Can you update the records below by changing "screenshot" to "screen image" everywhere it appears, keeping everything else the same and omitting the pictures?
▼▼▼
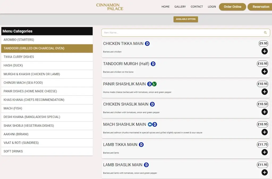The image size is (272, 179).
Task: Select the HASH (DUCK) menu category
Action: [47, 65]
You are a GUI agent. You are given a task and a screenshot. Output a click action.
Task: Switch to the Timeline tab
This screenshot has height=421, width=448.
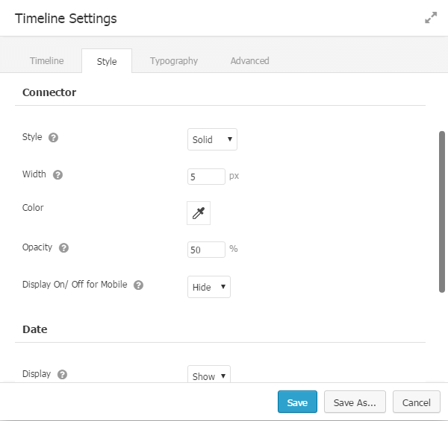(46, 61)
▲▲▲
# [Answer for this exercise]
The image size is (272, 179).
Task: Select the HASH (DUCK) menu category
Action: [47, 65]
You are a GUI agent. You are given a task and a screen image. Output a click action.
Task: Switch to the Timeline tab
This screen image has height=421, width=448.
(46, 61)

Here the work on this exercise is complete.